> _The problem_:
Give again only what runs from the line with "Where should I" to the final line of the entries below, exactly as written and without pictures.

Source records:
+ + +
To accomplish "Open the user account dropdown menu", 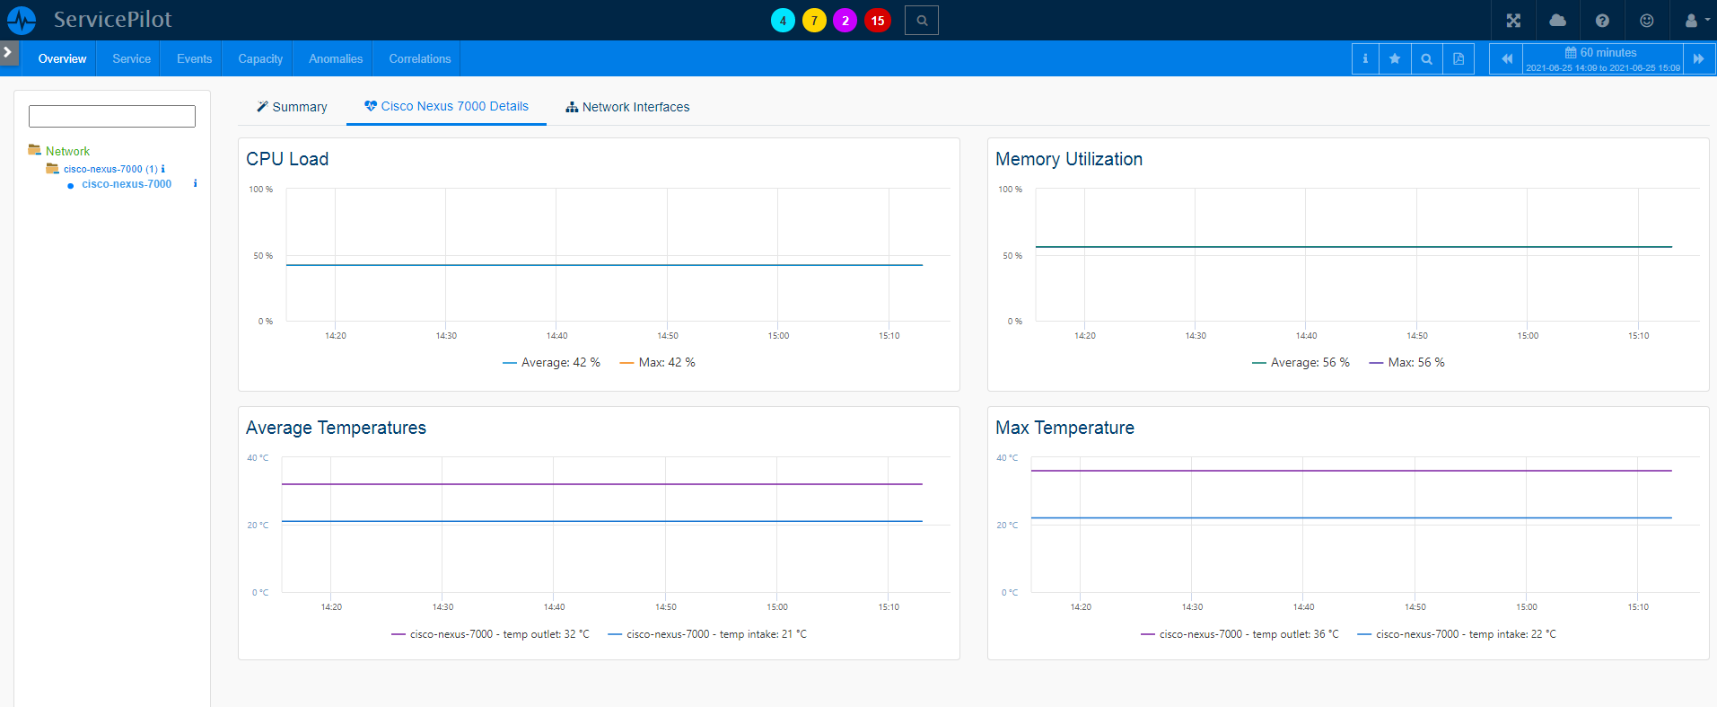I will coord(1695,21).
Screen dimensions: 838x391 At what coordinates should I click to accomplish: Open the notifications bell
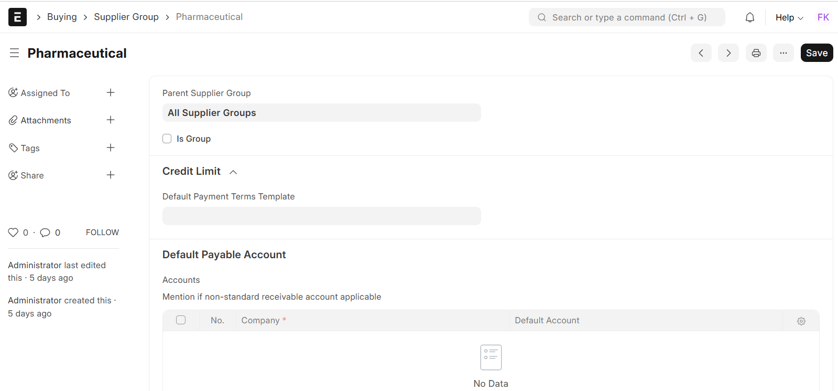coord(750,17)
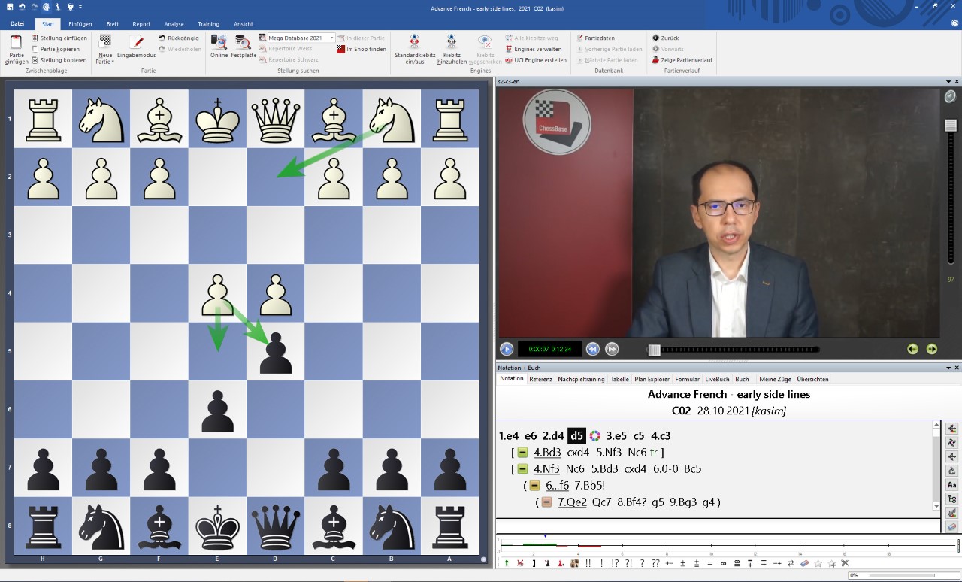The image size is (962, 582).
Task: Click Engines verwalten button
Action: point(537,49)
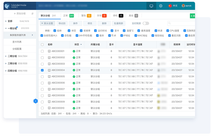Tick the select-all checkbox in table header

(x=42, y=45)
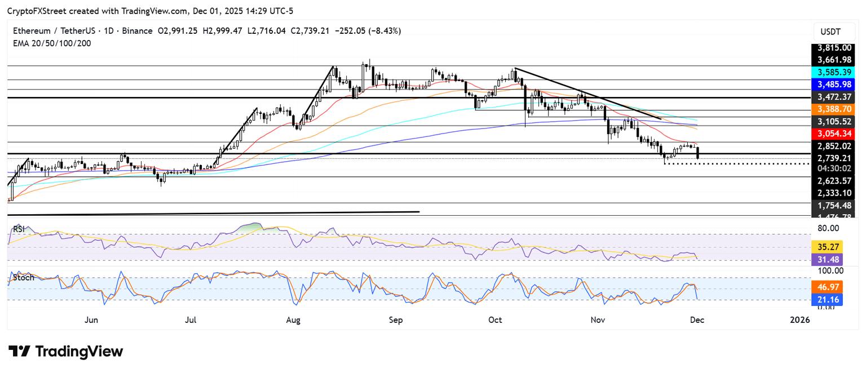Click the purple 31.48 RSI value tag
Viewport: 866px width, 373px height.
827,259
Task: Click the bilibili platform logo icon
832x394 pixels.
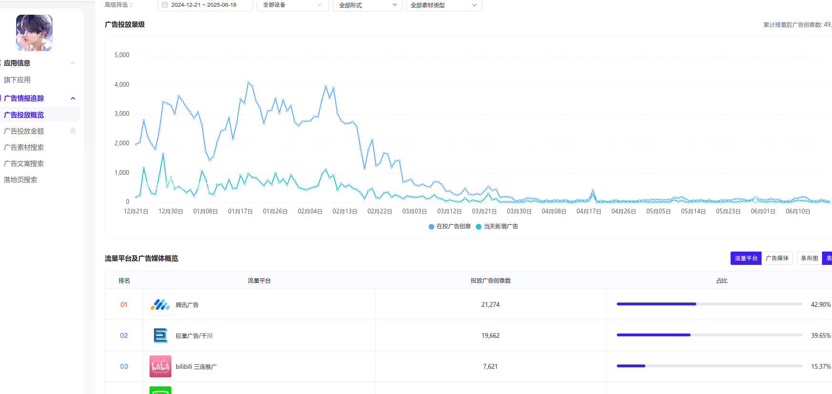Action: coord(160,366)
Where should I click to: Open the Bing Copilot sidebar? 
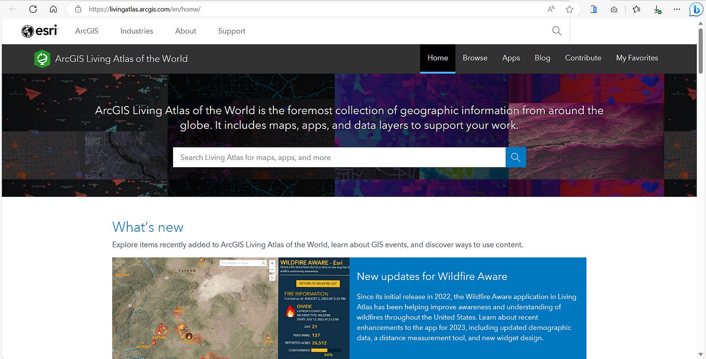(696, 9)
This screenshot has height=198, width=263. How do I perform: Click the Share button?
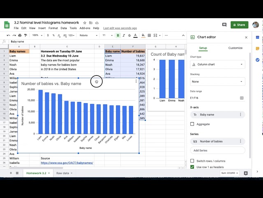239,25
+ + +
> _Answer to the problem_:
Where should I click to: Open the Bing Copilot sidebar? 
(696, 9)
This screenshot has height=198, width=263. How do I perform: Click the Share button?
239,25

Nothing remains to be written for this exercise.